• _Problem requirements_:
The records below are to be returned exactly as written, minus their pictures.

• _Study material_:
═══

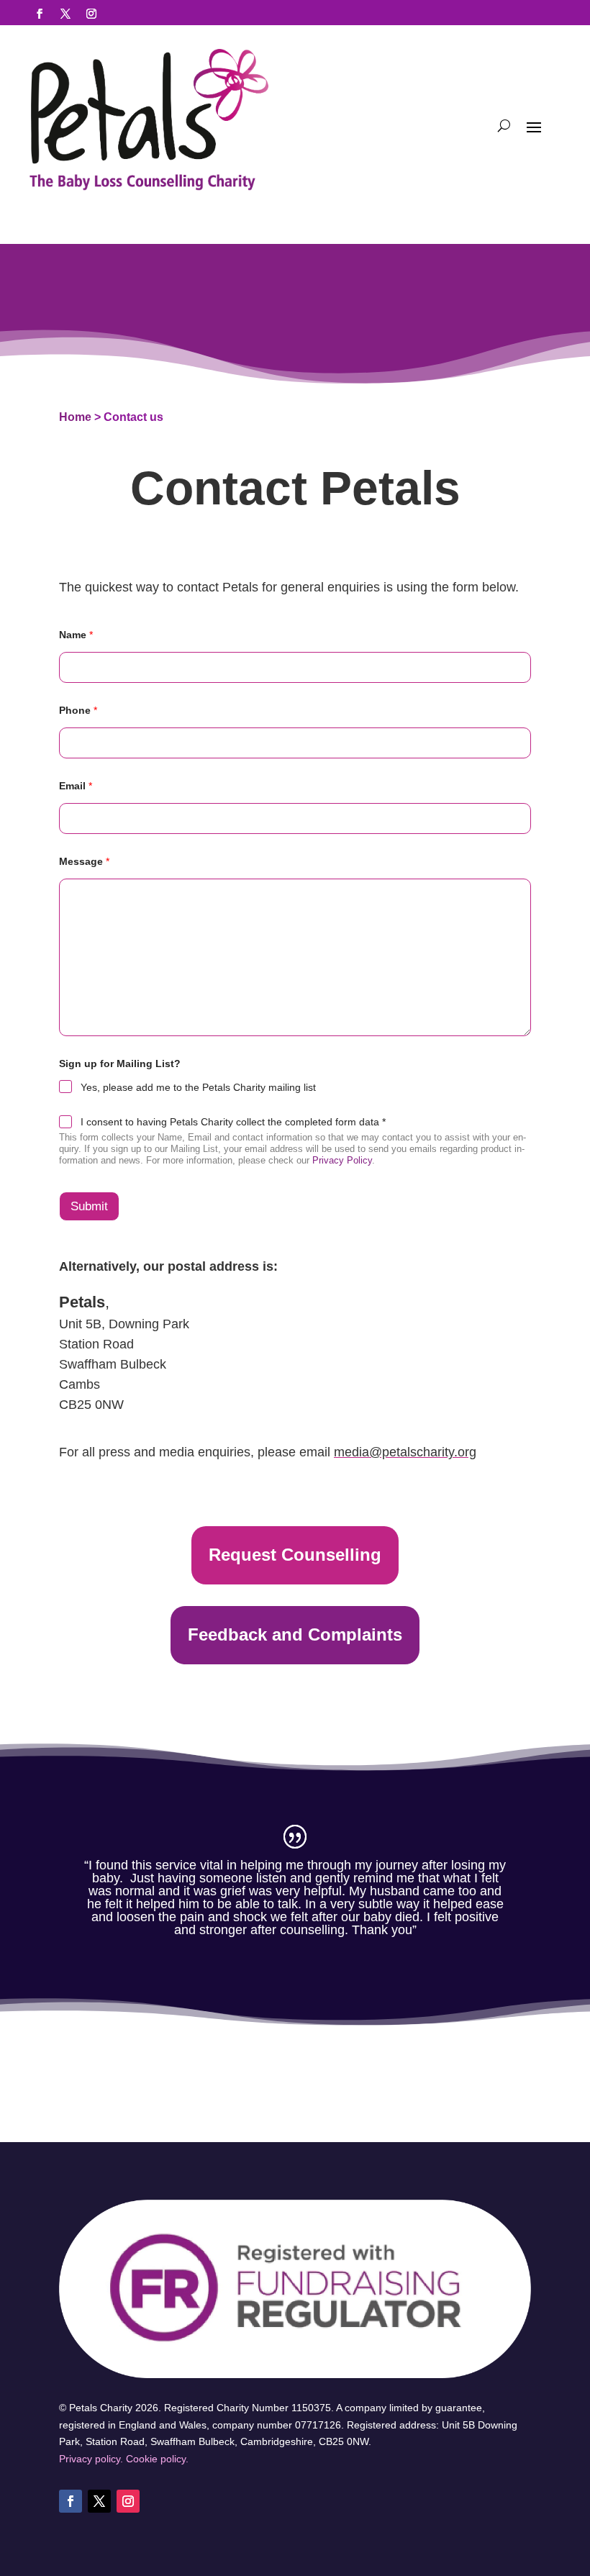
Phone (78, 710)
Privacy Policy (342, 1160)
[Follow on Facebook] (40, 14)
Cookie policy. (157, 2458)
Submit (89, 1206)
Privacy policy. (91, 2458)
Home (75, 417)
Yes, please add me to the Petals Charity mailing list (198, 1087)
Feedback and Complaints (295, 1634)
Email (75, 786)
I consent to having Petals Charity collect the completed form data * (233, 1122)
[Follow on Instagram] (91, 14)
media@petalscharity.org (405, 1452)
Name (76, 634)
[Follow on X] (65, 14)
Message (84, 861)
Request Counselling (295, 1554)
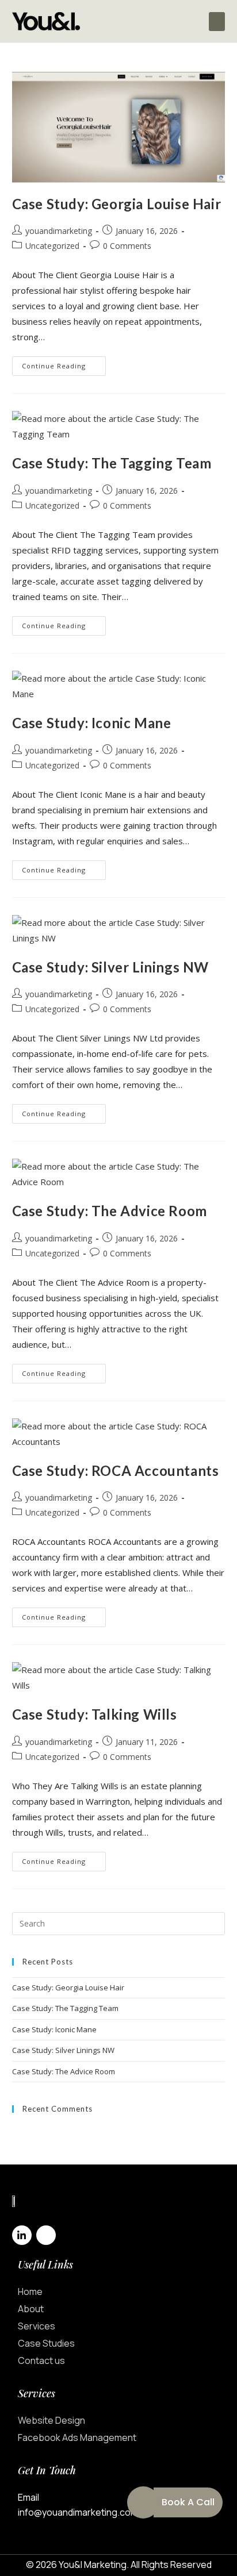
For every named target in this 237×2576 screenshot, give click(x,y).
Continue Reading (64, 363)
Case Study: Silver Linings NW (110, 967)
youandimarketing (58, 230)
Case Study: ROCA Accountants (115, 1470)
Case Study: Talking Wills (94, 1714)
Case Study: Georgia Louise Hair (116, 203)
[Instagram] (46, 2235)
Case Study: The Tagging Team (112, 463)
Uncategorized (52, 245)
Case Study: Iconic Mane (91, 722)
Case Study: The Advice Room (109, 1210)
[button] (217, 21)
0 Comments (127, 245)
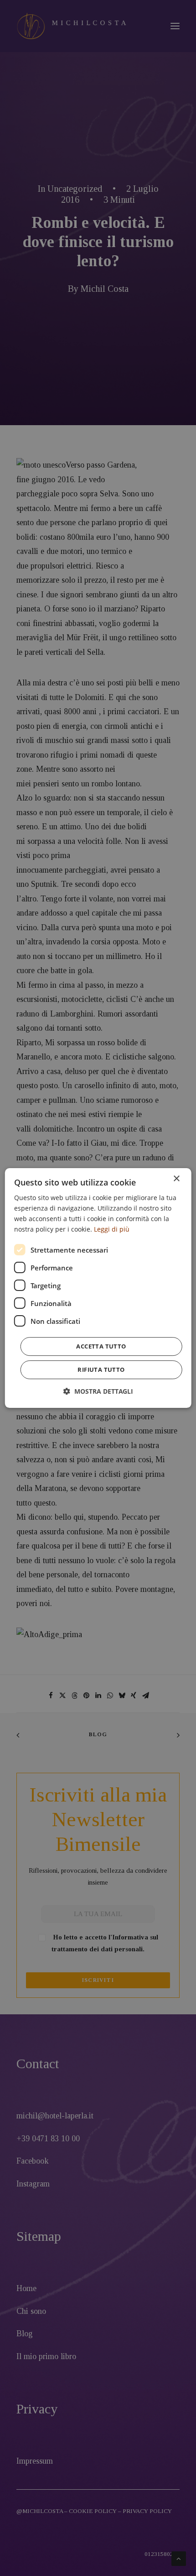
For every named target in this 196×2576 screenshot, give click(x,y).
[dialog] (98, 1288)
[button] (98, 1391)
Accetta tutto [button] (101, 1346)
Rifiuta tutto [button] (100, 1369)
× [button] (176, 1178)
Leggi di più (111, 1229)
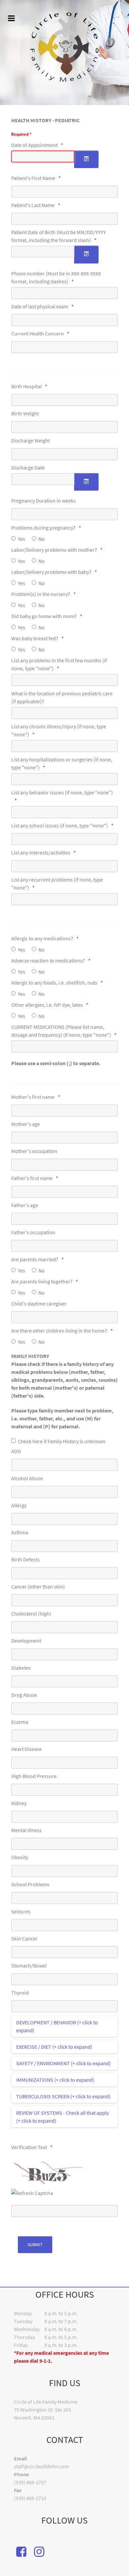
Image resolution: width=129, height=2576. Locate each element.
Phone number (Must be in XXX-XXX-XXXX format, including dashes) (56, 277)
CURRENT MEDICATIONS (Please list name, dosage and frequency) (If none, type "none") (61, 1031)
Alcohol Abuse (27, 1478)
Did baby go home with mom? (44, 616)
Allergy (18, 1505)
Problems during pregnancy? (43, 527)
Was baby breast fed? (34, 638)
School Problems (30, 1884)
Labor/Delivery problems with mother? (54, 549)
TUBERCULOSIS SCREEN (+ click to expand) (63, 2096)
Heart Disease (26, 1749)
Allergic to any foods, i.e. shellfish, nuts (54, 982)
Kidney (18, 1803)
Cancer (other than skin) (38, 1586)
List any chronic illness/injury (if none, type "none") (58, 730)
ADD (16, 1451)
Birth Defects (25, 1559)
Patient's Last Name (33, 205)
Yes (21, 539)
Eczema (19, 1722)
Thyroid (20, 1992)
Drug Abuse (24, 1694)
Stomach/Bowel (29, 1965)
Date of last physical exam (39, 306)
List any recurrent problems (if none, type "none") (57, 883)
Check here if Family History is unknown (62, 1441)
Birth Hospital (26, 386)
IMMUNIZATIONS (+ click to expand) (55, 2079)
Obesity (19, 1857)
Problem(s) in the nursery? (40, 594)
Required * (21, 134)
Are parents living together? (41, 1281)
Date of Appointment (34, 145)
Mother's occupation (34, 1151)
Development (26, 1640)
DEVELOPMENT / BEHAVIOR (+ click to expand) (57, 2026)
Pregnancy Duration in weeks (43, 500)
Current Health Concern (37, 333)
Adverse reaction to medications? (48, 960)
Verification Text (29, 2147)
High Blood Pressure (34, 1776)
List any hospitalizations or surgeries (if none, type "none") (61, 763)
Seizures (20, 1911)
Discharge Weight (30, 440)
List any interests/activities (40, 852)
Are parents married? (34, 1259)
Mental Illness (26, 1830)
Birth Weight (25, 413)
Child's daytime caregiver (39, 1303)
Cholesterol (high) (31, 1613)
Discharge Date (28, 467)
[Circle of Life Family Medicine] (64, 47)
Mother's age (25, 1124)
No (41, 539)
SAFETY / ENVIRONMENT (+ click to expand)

═══

• _Solved exercise_:
Phone (78, 710)
Privacy Policy (342, 1160)
[Follow on Facebook] (40, 14)
Cookie policy. (157, 2458)
Submit (89, 1206)
Privacy policy. (91, 2458)
Home (75, 417)
Yes, please add me to the Petals Charity mailing list (198, 1087)
Feedback and Complaints (295, 1634)
Email (75, 786)
I consent to having Petals Charity collect the completed form data * (233, 1122)
[Follow on Instagram] (91, 14)
media@petalscharity.org (405, 1452)
Name (76, 634)
[Follow on X] (65, 14)
Message (84, 861)
Request Counselling (295, 1554)
For every named target in this 237×2576 screenshot, give click(x,y).
Continue Reading (64, 363)
Case Study: Silver Linings NW (110, 967)
youandimarketing (58, 230)
Case Study: ROCA Accountants (115, 1470)
Case Study: Talking Wills (94, 1714)
Case Study: Georgia Louise Hair (116, 203)
[Instagram] (46, 2235)
Case Study: The Tagging Team (112, 463)
Uncategorized (52, 245)
Case Study: Iconic Mane (91, 722)
Case Study: The Advice Room (109, 1210)
[button] (217, 21)
0 Comments (127, 245)
For every named target in this 196×2576 screenshot, give click(x,y).
[dialog] (98, 1288)
[button] (98, 1391)
Accetta tutto [button] (101, 1346)
Rifiuta tutto [button] (100, 1369)
× [button] (176, 1178)
Leggi di più (111, 1229)
Image resolution: width=129, height=2576. Locate each element.
Phone number (Must be in XXX-XXX-XXXX format, including dashes) (56, 277)
CURRENT MEDICATIONS (Please list name, dosage and frequency) (If none, type "none") (61, 1031)
Alcohol Abuse (27, 1478)
Did baby go home with mom? (44, 616)
Allergy (18, 1505)
Problems during pregnancy? (43, 527)
Was baby breast fed? (34, 638)
School Problems (30, 1884)
Labor/Delivery problems with mother? (54, 549)
TUBERCULOSIS SCREEN (+ click to expand) (63, 2096)
Heart Disease (26, 1749)
Allergic to any foods, i.e. shellfish, nuts (54, 982)
Kidney (18, 1803)
Cancer (other than skin) (38, 1586)
List any chronic illness/injury (if none, type "none") (58, 730)
ADD (16, 1451)
Birth Defects (25, 1559)
Patient's Last Name (33, 205)
Yes (21, 539)
Eczema (19, 1722)
Thyroid (20, 1992)
Drug Abuse (24, 1694)
Stomach/Bowel (29, 1965)
Date of last physical exam (39, 306)
List any recurrent problems (if none, type "none") (57, 883)
Check here if Family History is unknown (62, 1441)
Birth Hospital (26, 386)
IMMUNIZATIONS (+ click to expand) (55, 2079)
Obesity (19, 1857)
Problem(s) in the nursery? (40, 594)
Required * (21, 134)
Are parents living together? (41, 1281)
Date of Appointment (34, 145)
Mother's occupation (34, 1151)
Development (26, 1640)
DEVELOPMENT / BEHAVIOR (+ click to expand) (57, 2026)
Pregnancy Duration in weeks (43, 500)
Current Health Concern (37, 333)
Adverse reaction to medications? (48, 960)
Verification Text (29, 2147)
High Blood Pressure (34, 1776)
List any hospitalizations or surgeries (if none, type "none") (61, 763)
Seizures (20, 1911)
Discharge Weight (30, 440)
List any interests/activities (40, 852)
Are parents married? (34, 1259)
Mental Illness (26, 1830)
Birth Weight (25, 413)
Child's daytime caregiver (39, 1303)
Cholesterol (high) (31, 1613)
Discharge Date (28, 467)
[Circle of Life Family Medicine] (64, 47)
Mother's age (25, 1124)
No (41, 539)
SAFETY / ENVIRONMENT (+ click to expand)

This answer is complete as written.